Ce contexte a mené à un aiguisement des contradictions au sein du système économique et social et au sein de la structure politique au pouvoir, par l’apparition de nouvelles classes  rapidement enrichies, la dégradation progressive du pouvoir d’achat et la montée de mouvements syndicaux, sociaux et politiques de mécontentement. Ceci était conjugué aux  manœuvres du despote, flanquant vainement la culture de l’arrivisme et de l’opportunisme à travers les moyens médiatiques, culturels et éducatifs. Ceci a été antagonique à des valeurs constantes portées par le tunisien moyen. Elles trouvent leur origine culturelle arabo-musulmane dans la tolérance, l’ouverture de l’esprit et du juste milieu. Une culture suffisamment vaste pour inclure le patriotisme et le bon voisinage. Par ailleurs, le mal-traitement de la question de l’identité, comme il semblerait le cas en Tunisie en 2011, mènerait à des positions extrémistes faisant rappeler le pittoresque de l’enfant chez G. Bachelard.  A travers l’histoire récente, les populations suffisamment rattachées à leur origines culturelles telles que japonaise, coréenne,… ont pu très vite s’inscrire dans une logique progressiste et s’installer sur la seine internationale comme exemples à suivre. Dans son ‘’ The East Asian miracle’’, l’Economiste J. Page finit par s’interroger sur la dimension culturelle comme facteur déterminant de la croissance de productivité dans ces pays.

Quant aux de conjoncture, dans un perpétuel état de recherche de rente, à la Singh, l’ancien régime procédait par ‘’navigation à vue’’ en dominant les instances compétentes par une gouvernance de très court terme en ayant une main mise sur le système bancaire et d’assurance, sur les circuits de commercialisation organisés et informels, et ce en filant du doigt les prérogatives de la bonne gouvernance de transparence, de redevabilité et de responsabilité. De ce point de vue, la visibilité et la clairvoyance faisaient défaut et les contre-effets d’une telle gouvernance publique s’étaient traduits par la corruption presque généralisée, et l’absence du mérite dans la distribution des rôles et de la richesse nationale.

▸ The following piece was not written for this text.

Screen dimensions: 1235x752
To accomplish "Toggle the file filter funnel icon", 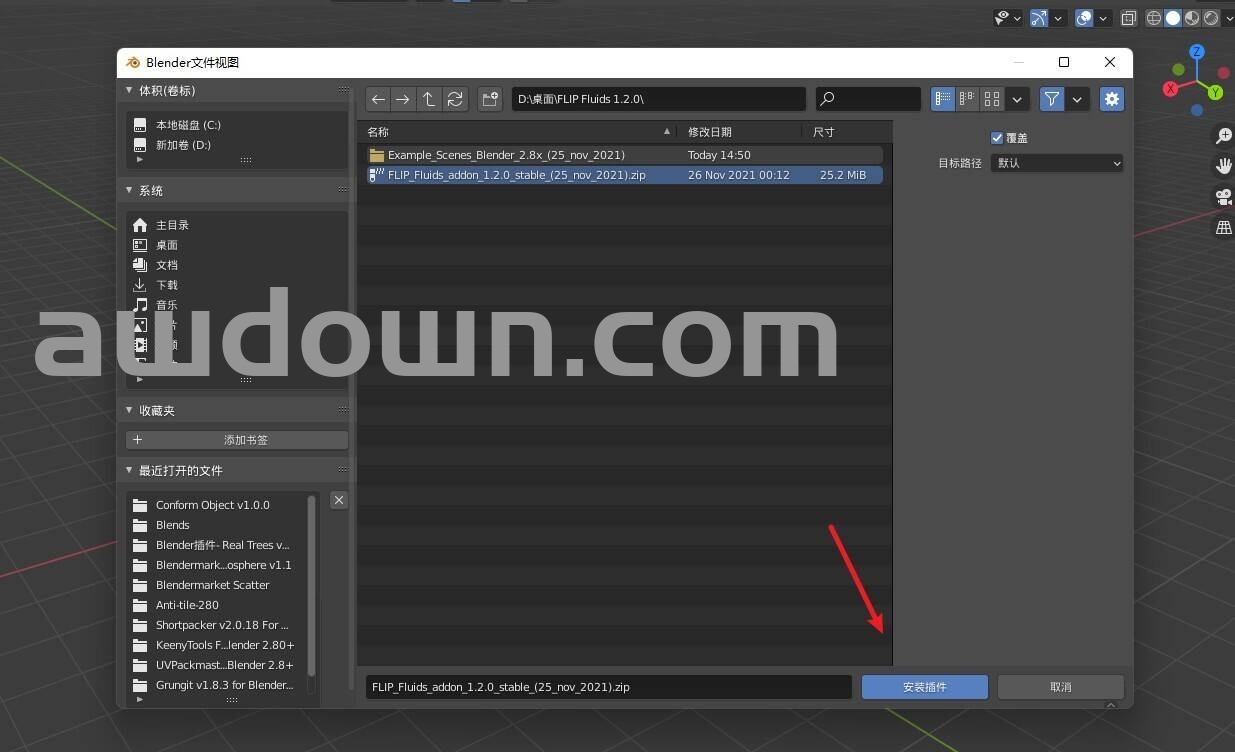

Comme toute révolution, celle tunisienne est contrariée par les forces réactionnaires soutenues par des gens ayant joué un rôle contre-révolutionnaire par leur manœuvre de spéculation, de financement de partis politiques dupliqués sur le RCD, par le soutien médiatique alimentant le sentiment de d’échec et du regret. Ceci se présente comme un handicap quant à la réalisation des objectifs des réformes économiques et politiques de l’actuelle transition. Ce handicap est du moins institutionnel puisque nombre de ses acteurs logent encore, directement ou indirectement, dans les principales articulations de l’Etat et des institutions sociales, ce qui se présente comme un défi additionnel d’ordre économique et social. La refonte d’un système installé depuis des décennies n’est, dans ce cadre historique, que le début d’un processus de longue haleine plein de défis qu’il faudrait synthétiser.

II - Principaux défis et réformes envisageables

Ayant la conviction que lendemain de toute révolution, des réformes économiques douloureuses devraient être mises en œuvre ; douloureuses, en ce sens que des arbitrages devraient être envisagés. Ces derniers sont le résultat du marasme sociopolitique occasionné nécessairement par la révolution elle-même et appelant à  la refonte de tout le système comme revendication première des tunisiens. Nous pouvons énumérer les défis comme suit :
1. Le problème de conciliation entre dimension sociale et efficacité économique : souvent la révolution tunisienne est interprétée comme un processus permettant le passage de la pauvreté à la richesse comme de l’oppression à la liberté. Dans ce cas, des transferts sociaux  devraient être effectués au profit des plus démunis des tunisiens et à ceux ayant subi les méfaits des disparités sociales et de l’injustice sociale. Pour ce faire, il faudrait créer de la richesse, ce qui exige une efficacité dans l’utilisation des ressources. Cependant, la dimension sociale n’est toujours pas conciliable avec l’efficacité économique qui, en l’absence de rendements croissants, fait appel nécessairement à une inégalité dans la répartition. Ceci est en soi un défi difficilement surmontable, même dans un contexte de stabilité sociale et économique dont l’Etat serait conçu comme ‘’ Ami du marché’’ ( Market Freindly State).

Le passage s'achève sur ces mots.